A train and nine lives

by pinkichor



Series: Seven and a Half Lives [1]
Category: GOT7
Genre: Comfort, Fluff, M/M, Past Lives, Rebirth, Soulmates, because they're so pure, it's just so pure, like no angst here
Language: English
Status: Completed
Published: 2017-12-06
Updated: 2017-12-06
Packaged: 2019-02-11 07:50:11
Rating: General Audiences
Warnings: Creator Chose Not To Use Archive Warnings
Chapters: 1
Words: 1,980
Publisher: archiveofourown.org
Story URL: https://archiveofourown.org/works/12930801
Author URL: https://archiveofourown.org/users/pinkichor/pseuds/pinkichor
Summary: The superstition of cats having nine lives was true, and Jinyoung’s last life, as a cat, was his eighth life. And all seven and a half previous lives had not warranted enough kindness for Jinyoung to plead for a human life.

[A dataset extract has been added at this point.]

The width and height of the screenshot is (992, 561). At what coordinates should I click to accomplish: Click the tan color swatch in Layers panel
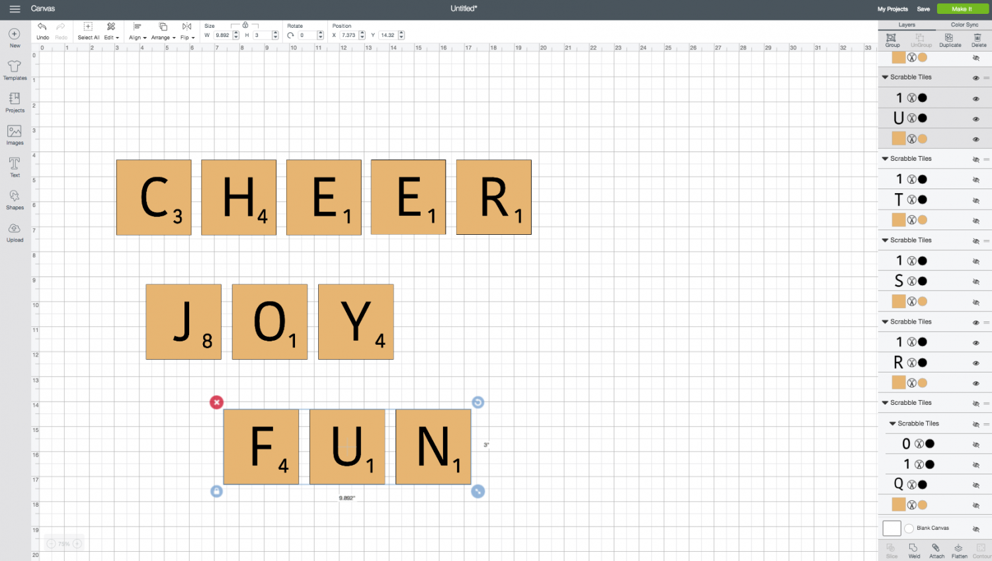899,58
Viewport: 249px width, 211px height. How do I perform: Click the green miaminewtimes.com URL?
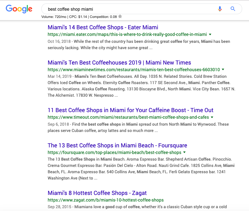click(x=134, y=70)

But that man on the other end of the bench had changed all that in a matter of days.





	A train and nine lives

**Author's Note:**

> so someone i know talked about this "jinyoung is the cat jaebum used to feed and reborn jinyoung sees him on the train wyd" au to destress and so to destress i wrote some words and glued them together into some kind of story-esque thing and i hope she likes these words. maybe. 
> 
> anyway i love jjp and cats so like murder me where i stand with soft tbh   
> okay unbeta'd and inconsistent tense and written very late after finishing my korean composition assignment lmao but hope you enjoy! (what is studying during deadweek anyway when you can save the last of your sanity with fic writing ¯\\_(ツ)_/¯ )

 

Jinyoung loved the bench seats on the train more than anything. Most of the time, only one other person would sit beside him instead of the two people the bench could technically fit. But he was regretting that decision, having his fidgeting on display, where he couldn’t even look out the window comfortably to ignore his own embarrassment and inner conversations.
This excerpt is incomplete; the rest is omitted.